For decades, CFCs ranked among the most widely used industrial chemicals. Sold under the trade name Freon, the chemical now known as CFC-12 served as primary coolant for automobile air conditioners, and an estimated 80 million cars built before 1994 still use it.
The chemical is to be phased out globally under a 1987 treaty, negotiated after studies convinced most environmental scientists that CFCs destroy the atmospheric ozone layer protecting the earth from harmful ultraviolet rays. Industrial nations already are barred from producing the chemical for their own use, but the deadline for poor countries to stop was set at 2010. CFCs still are made in the United States, but only for export to countries where they remain legal.
Law enforcement officials said primary sources of illegal CFCs entering the United States appear to be Russia, India and China. Smuggling has shifted recently from Florida to the Southwest, where the chemical enters through Mexico, say these officials.

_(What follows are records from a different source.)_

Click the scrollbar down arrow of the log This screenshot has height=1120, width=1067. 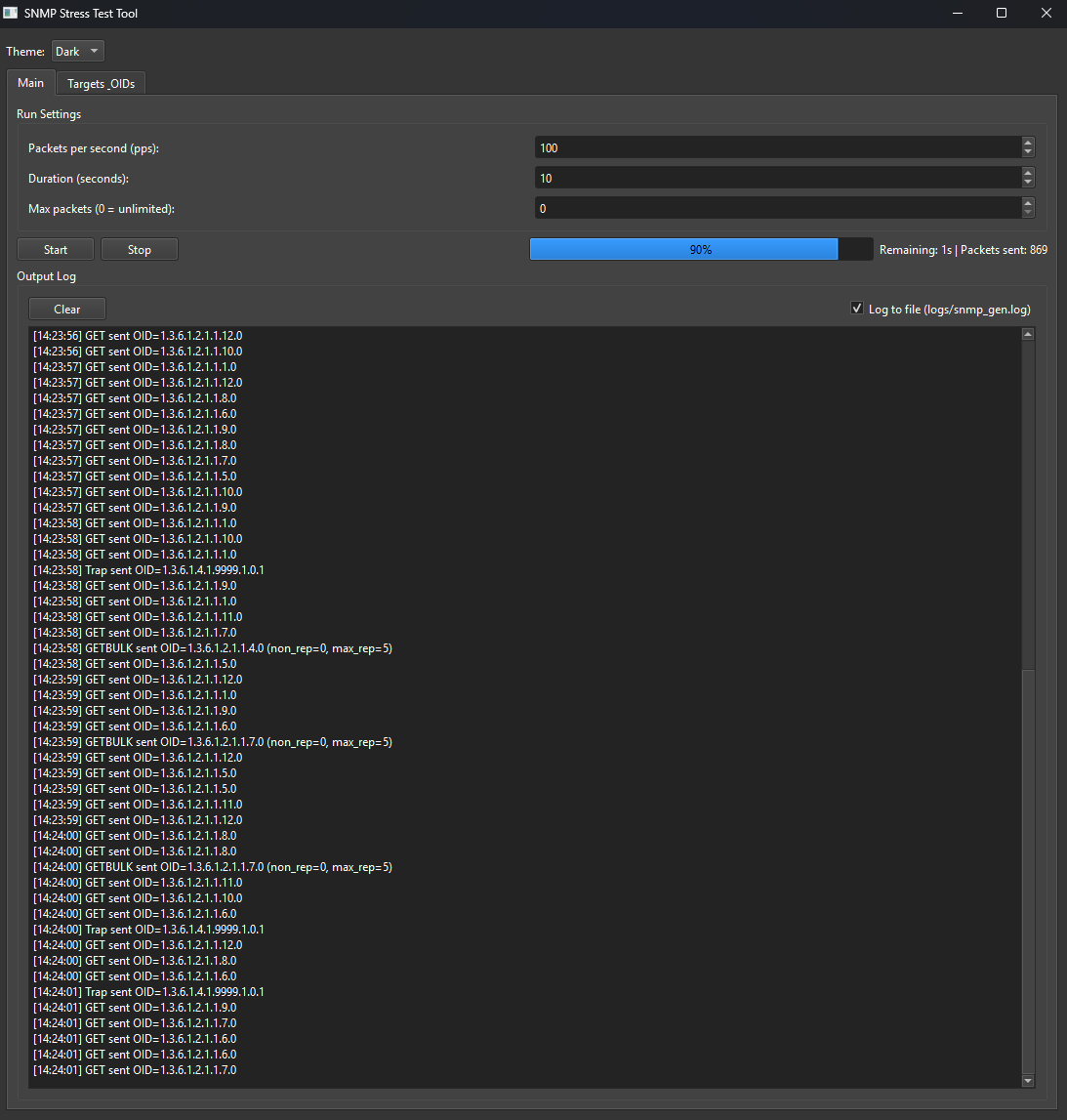[x=1027, y=1081]
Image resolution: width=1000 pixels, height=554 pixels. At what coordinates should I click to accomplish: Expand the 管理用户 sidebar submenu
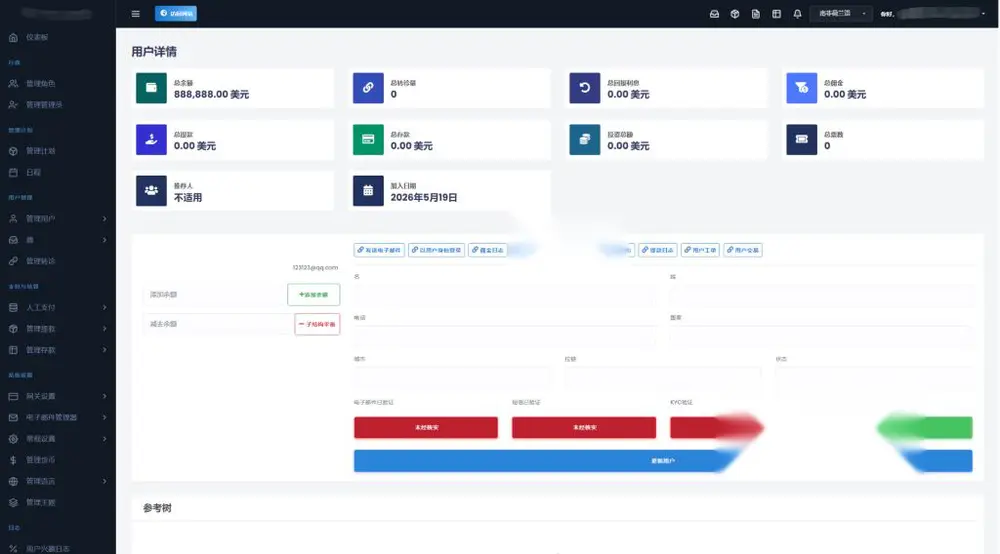[x=57, y=219]
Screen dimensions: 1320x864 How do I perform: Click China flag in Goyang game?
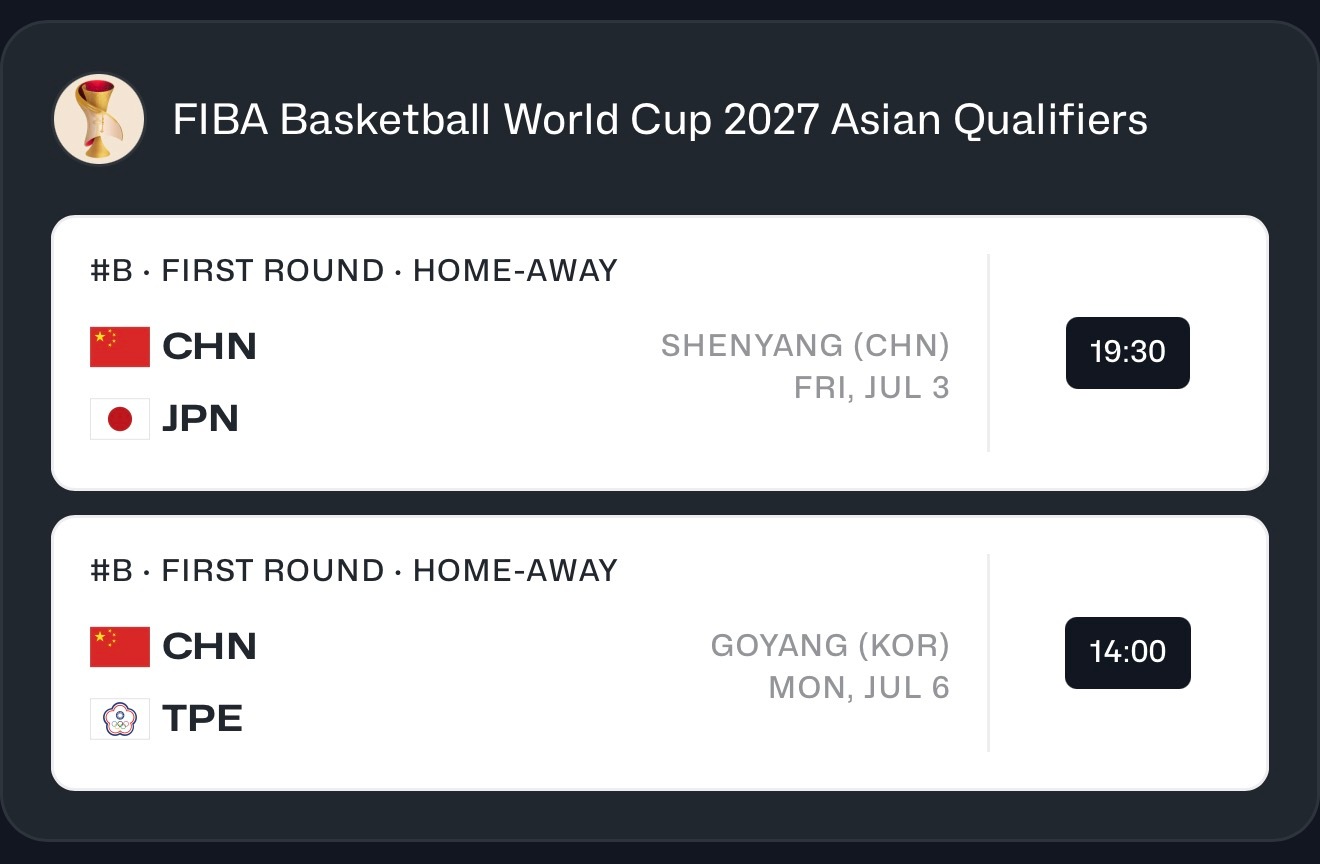(120, 647)
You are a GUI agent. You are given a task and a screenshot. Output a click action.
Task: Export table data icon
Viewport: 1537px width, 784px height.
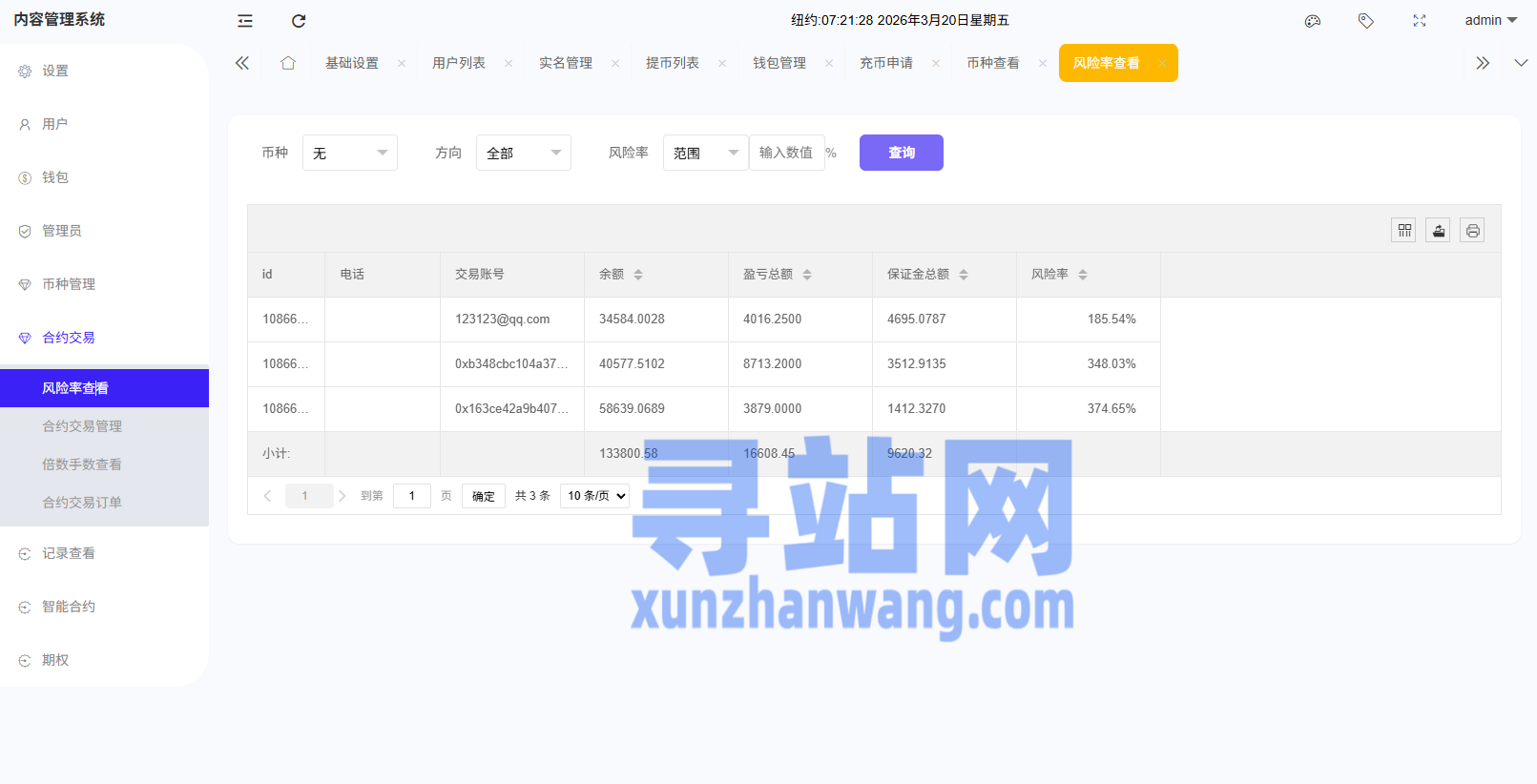tap(1439, 231)
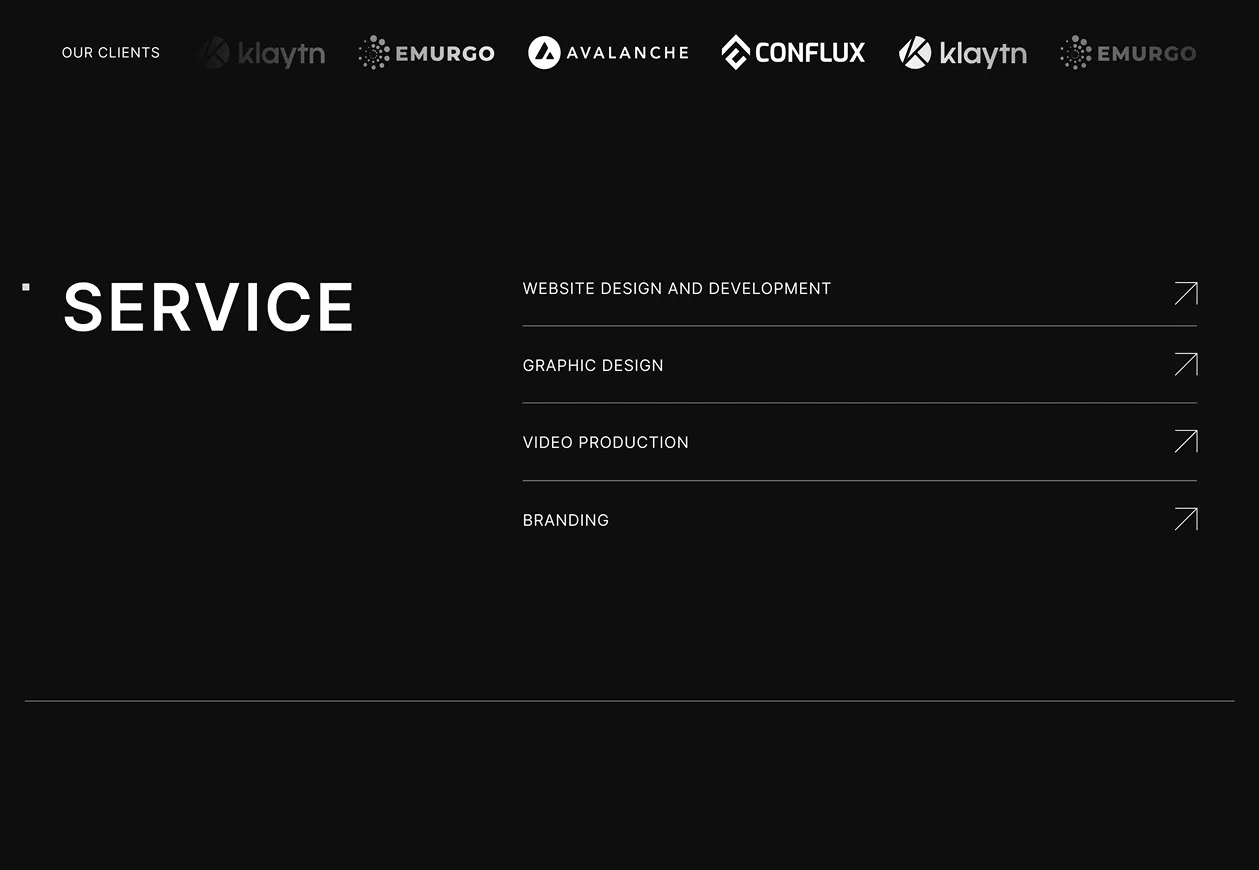Click the Klaytn client logo
Viewport: 1259px width, 870px height.
point(262,53)
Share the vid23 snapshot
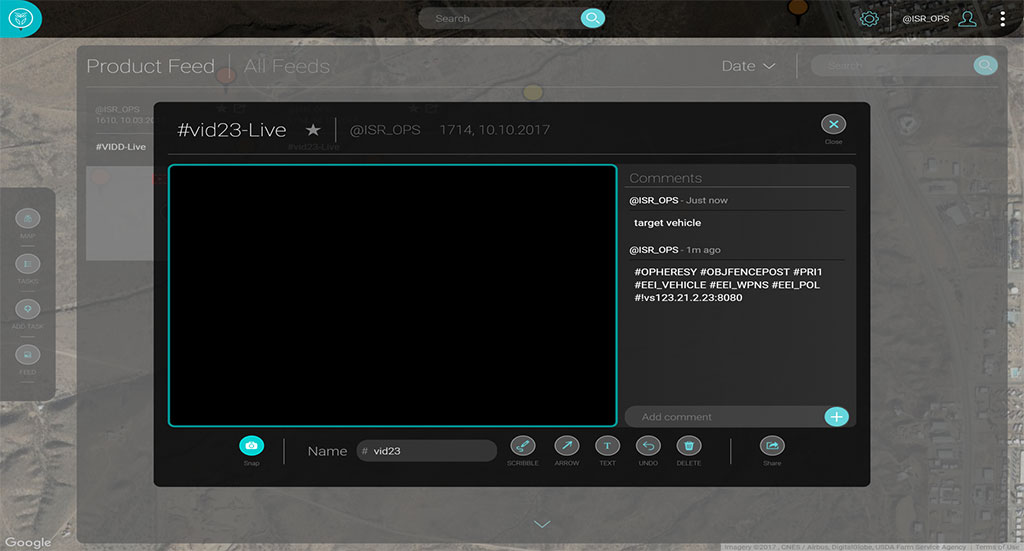Viewport: 1024px width, 551px height. 772,446
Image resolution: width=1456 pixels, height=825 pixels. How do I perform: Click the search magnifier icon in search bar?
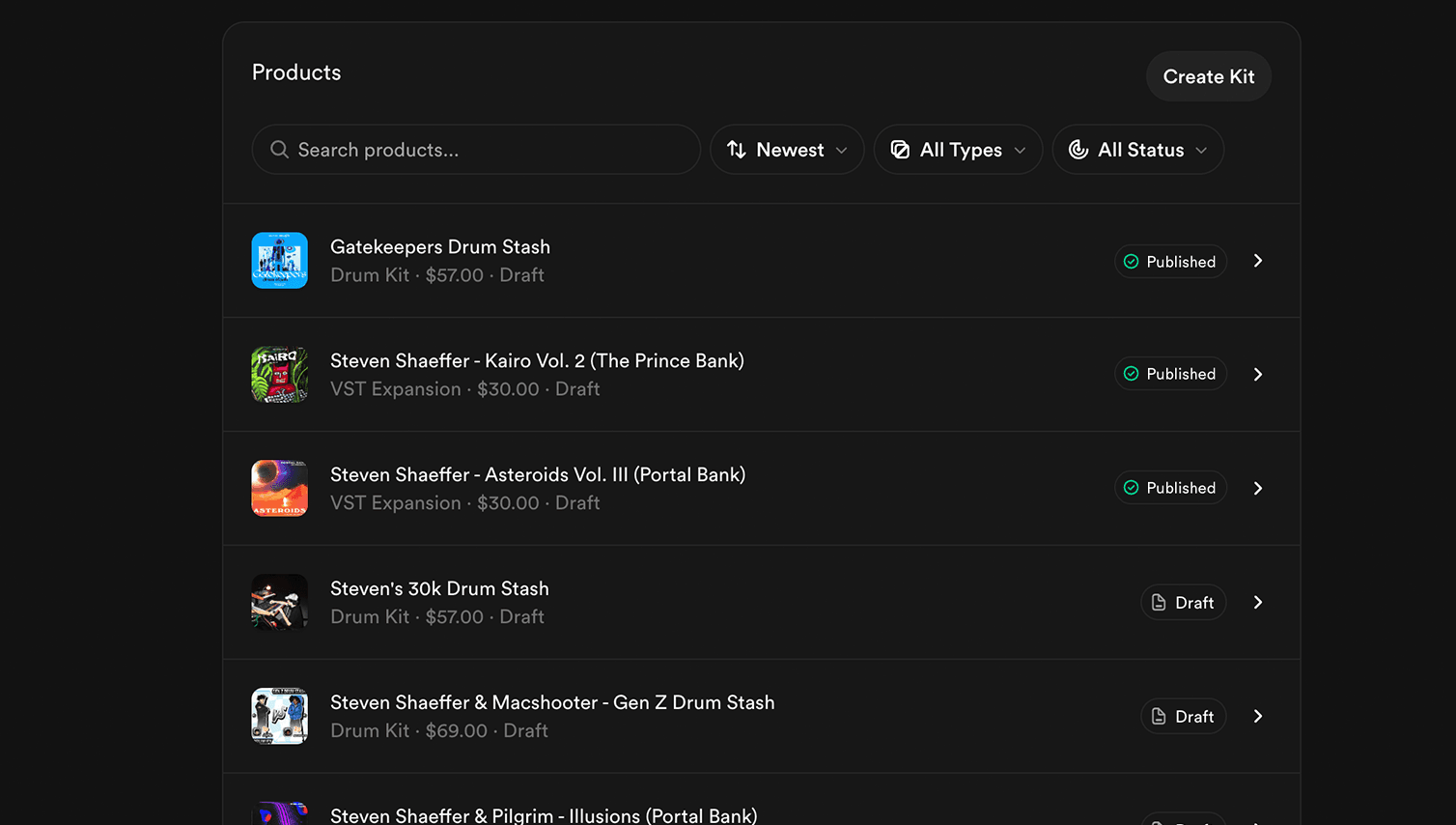[x=279, y=150]
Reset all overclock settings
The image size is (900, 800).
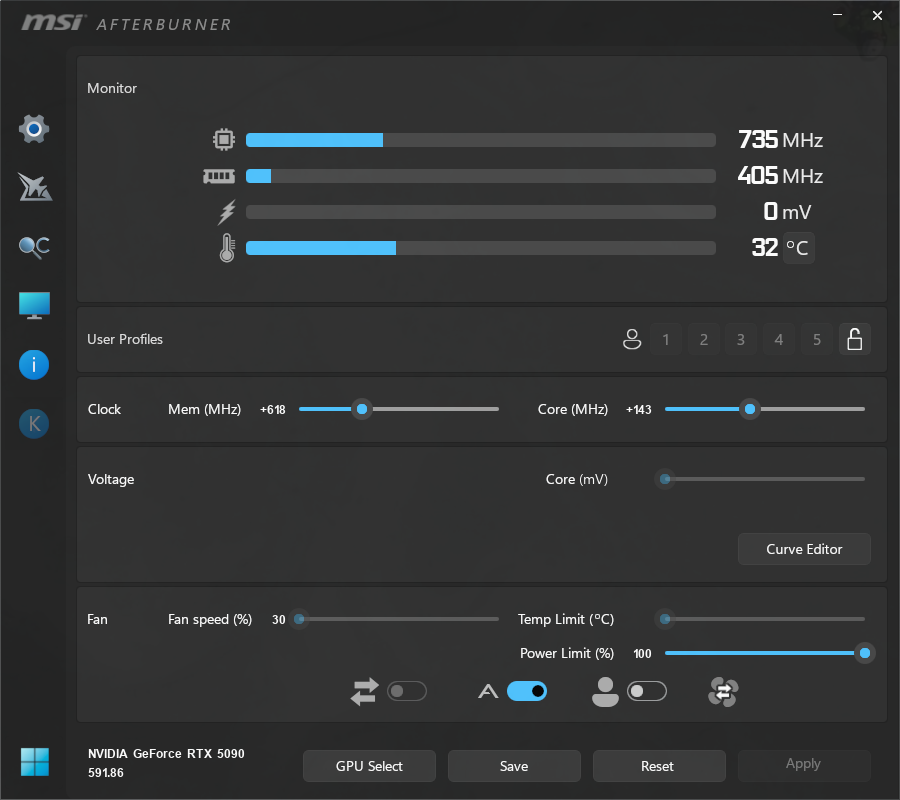click(659, 766)
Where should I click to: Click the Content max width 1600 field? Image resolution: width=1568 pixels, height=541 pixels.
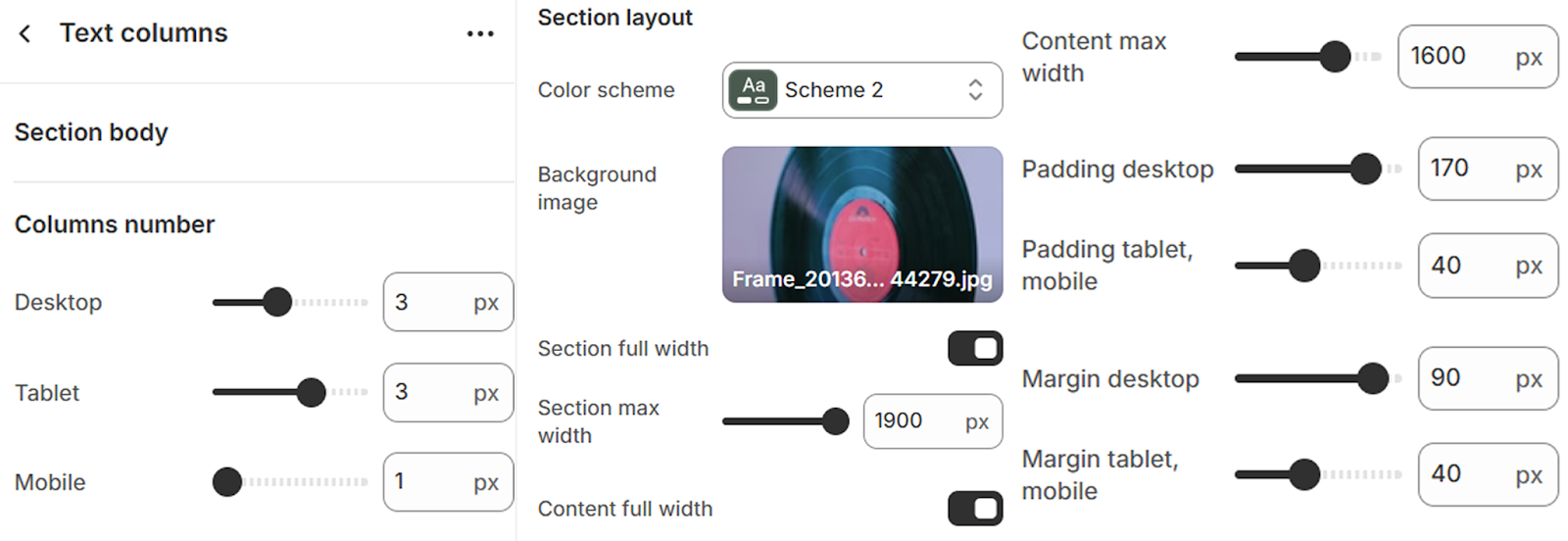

“We’re seeing almost the same pattern we’ve seen in drug seizures,” said George Weise, head of the U.S. Customs Service. Once concentrated primarily in Florida, now the smuggling is “transcending the continent in scope, … wherever (smugglers) feel least resistance.”
Current stockpiles of legal CFC-12 from past production and of recycled coolant is supposed to meet the needs of the current fleet of cars still using the banned chemical. When that stockpile is used up, motorists will have to switch to a more environmentally friendly alternative.
Browner said widespread sale of illegal CFCs on the black market is postponing the shift to the alternative coolant. That in turn makes it more difficult to meet the country’s commitment to phase out the ozone-damaging chemical.
Many environmentalists argue the only way to stop the illegal market is to stop production of CFCs everywhere.
“Smugglers are adept at adjusting to any kind of enforcement situation,” said Jim Vallette, a trade analyst who has closely studied the international CFC market for environmental groups. “The underlying problem is the ongoing global production of the chemical. The continuing supply is feeding the continuing demand.”